La Compagnie camerounaise d’Aluminium (Alucam) traverse une période tumultueuse. Cette situation s’est encore accentuée au cours des exercices 2022 et 2023, où elle a enregistré respectivement un déficit net de 7,9 milliards de francs CFA, puis 23,6 milliards de francs CFA. Pour sauver cette entreprise de sa dégénérescence progressive, l’Etat explore des options de privatisation.
Selon une source à L’Économie, la présidence de la République est entrée en contact avec Eagle Eye Asset Holdings, une société d’investissement enregistrée auprès de l’Autorité monétaire de Singapour. Les deux parties discuteraient d’un éventuel rachat de l’entreprise. Une information soutenue par nos confrères d’Africa Intelligence.
« Des discussions préliminaires au sujet d’une privatisation sont en cours depuis plusieurs mois entre la présidence et la société d’investissement à capitaux singapouriens dirigée par l’Indien Pramod Prusty et basée à Dubaï, Eagle Eye Asset Holdings, connu également sous le nom de Fortuna Holdings », renseigne le magazine français, qui ajoute par ailleurs que « le dossier est suivi de très près par le secrétaire général à la présidence, Ferdinand Ngoh Ngoh, qui en réfère directement au chef de l’État, Paul Biya ».
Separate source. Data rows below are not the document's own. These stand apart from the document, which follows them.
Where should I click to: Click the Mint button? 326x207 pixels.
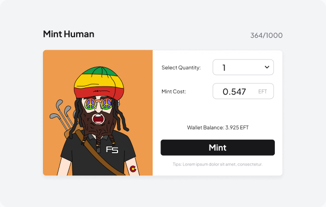217,147
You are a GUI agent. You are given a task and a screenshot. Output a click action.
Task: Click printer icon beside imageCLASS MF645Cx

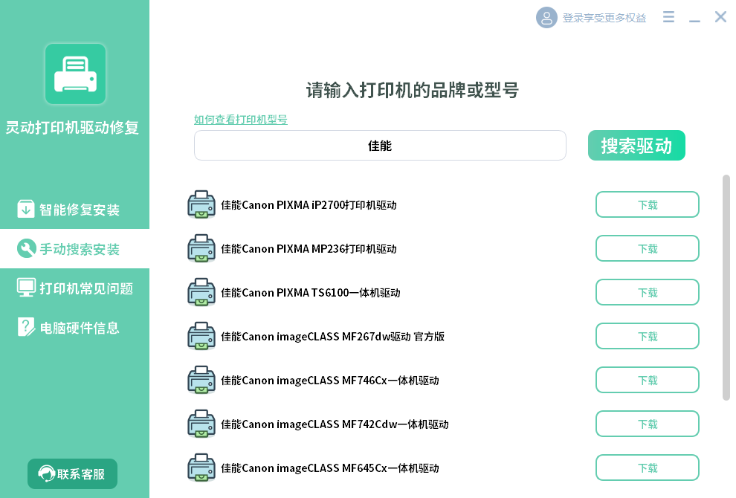click(x=201, y=468)
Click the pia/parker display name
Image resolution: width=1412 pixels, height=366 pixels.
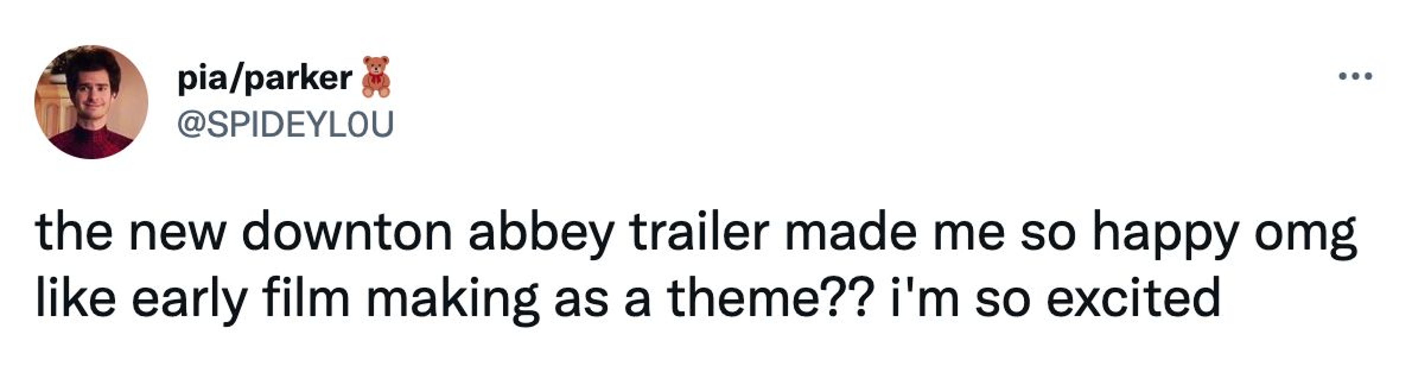coord(265,79)
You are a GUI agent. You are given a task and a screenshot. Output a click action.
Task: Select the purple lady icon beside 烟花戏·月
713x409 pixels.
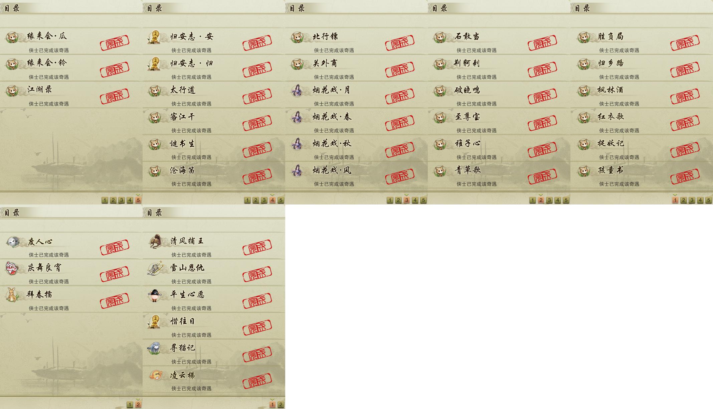tap(297, 90)
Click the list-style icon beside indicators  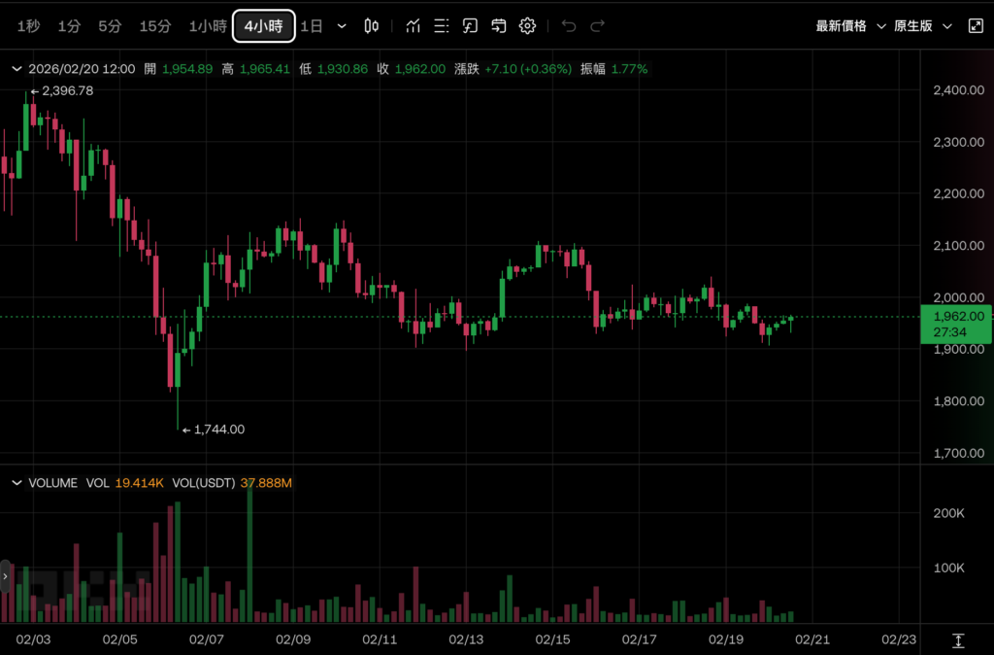coord(442,26)
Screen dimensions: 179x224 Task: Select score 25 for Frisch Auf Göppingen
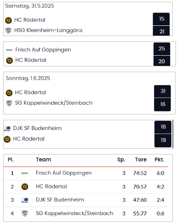click(162, 49)
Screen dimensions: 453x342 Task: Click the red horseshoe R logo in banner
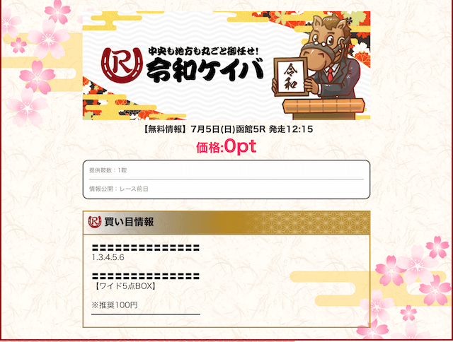(122, 66)
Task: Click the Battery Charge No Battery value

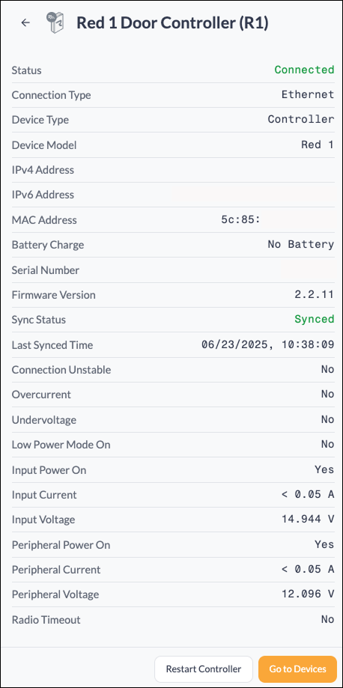Action: (301, 244)
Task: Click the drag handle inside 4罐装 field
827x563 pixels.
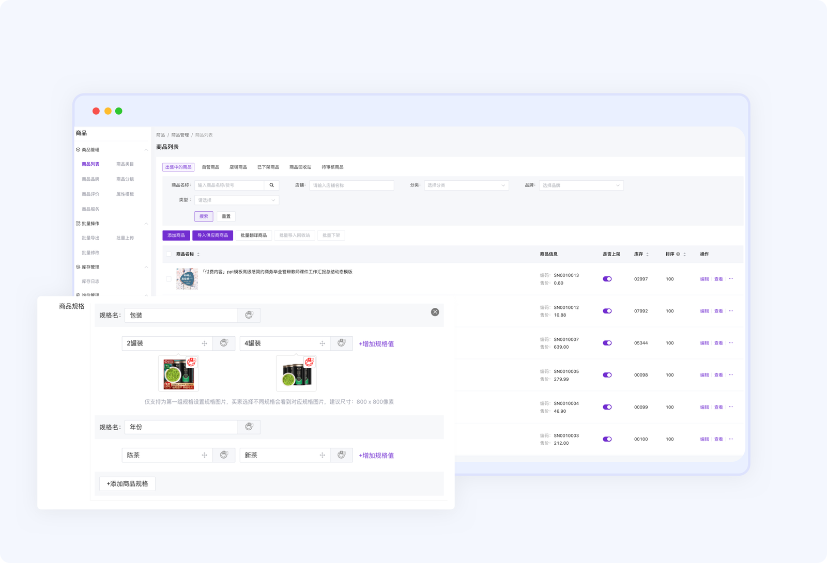Action: [x=322, y=343]
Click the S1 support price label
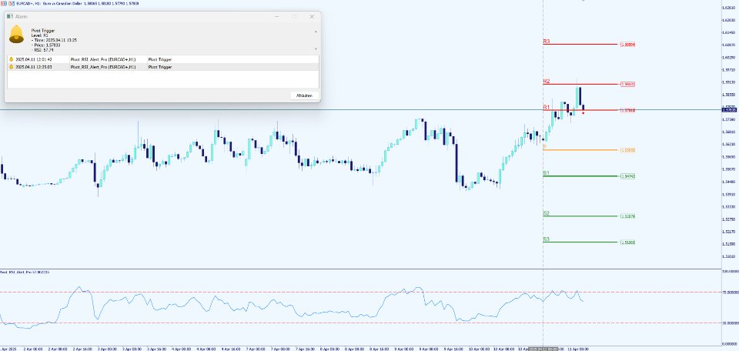Image resolution: width=739 pixels, height=351 pixels. (x=629, y=176)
Cette démarche vise à revitaliser l’entreprise et à sortir de l’impasse financière actuelle. « Si cette privatisation se concrétise, elle pourrait marquer un tournant significatif pour Alucam, permettant à l’entreprise non seulement de stabiliser sa situation financière, mais aussi de relancer ses opérations », confie à L’Économie, une source proche du dossier.
Comme l’indique Africa Intelligence dans un article publié le 11 février 2025, le sujet fait l’objet de réflexion depuis plusieurs années. En novembre 2022, Eagle Eye Asset Holdings avait déjà fait « un pas plus franc en faveur d’une privatisation ». Il visait, en échange du rachat d’Alucam, l’obtention d’un permis d’exploitation de la bauxite, qu’il décrochera plus tard en 2024. Dans une lettre d’intention transmise au Premier ministre, Joseph Dion Ngute, la société avait alors soumis une offre de 63,1 milliards de FCFA afin d’acquérir 80 % de l’actif camerounais.
« Eagle Eye proposait un rachat en deux phases. D’abord un investissement de 30 millions de dollars « pour la remise en état et les besoins en fonds de roulement d’Alucam, visant à relancer les installations d’Alucam, de Socatral, d’Alubassa et du terminal portuaire ». Une seconde tranche de 70 millions de dollars devait suivre « pour l’extension des capacités de l’Alucam ». Les dettes auraient été entre-temps absorbées par l’État camerounais. Le dernier point de vigilance concernait l’alimentation en électricité, difficile à garantir. Eagle Eye demandait au gouvernement d’engager un contrat de long terme avec l’opérateur Eneo, lui aussi lourdement endetté », lit-on dans le journal.
Toutefois, cette initiative doit être abordée avec prudence. La transition vers un modèle privatisé doit non seulement garantir la pérennité de l’entreprise, mais aussi présenter une vision claire pour son opération dans un marché dynamique.
Alucam, financièrement coincée
L’entreprise publique dont l’actionnariat est partagé entre L’État camerounais, (93,3 %), l’Agence française de développement (5,6 %) et la Société nationale d’investissement (1,1 %), est confrontée à des défis structurels et financiers majeurs.
En 2023, elle a enregistré une perte de 23,6 milliards de FCFA. Ce montant est en augmentation de 237,14% par rapport aux pertes de 2022, qui s’élevaient à 7 milliards de FCFA. Cette tendance met en lumière la détérioration de la santé financière de l’entreprise. Les pertes croissantes d’Alucam ne sont pas seulement des chiffres sur le papier ; elles révèlent des problèmes sous-jacents plus larges en son sein. Les capitaux propres d’Alucam sont désormais négatifs à -28,3 milliards de FCFA. Face à cette chute impressionnante des résultats, le plan de redressement le plus sûr pour l’Etat, est la privatisation.
Pour rappel, Alucam a été créé par le groupe Pechiney en 1957. L’entreprise tombe dans l’escarcelle d’Alcan en 2001, lorsque le canadien absorbe le français, puis dans le portefeuille de Rio Tinto en 2006 lors de la fusion entre ces deux groupes. Le géant mondial des mines Rio Tinto se retire le 31 décembre 2014 du tour de table de sa filiale camerounaise Alucam, où il détenait 46,67%, à parts égales avec l’État du Cameroun.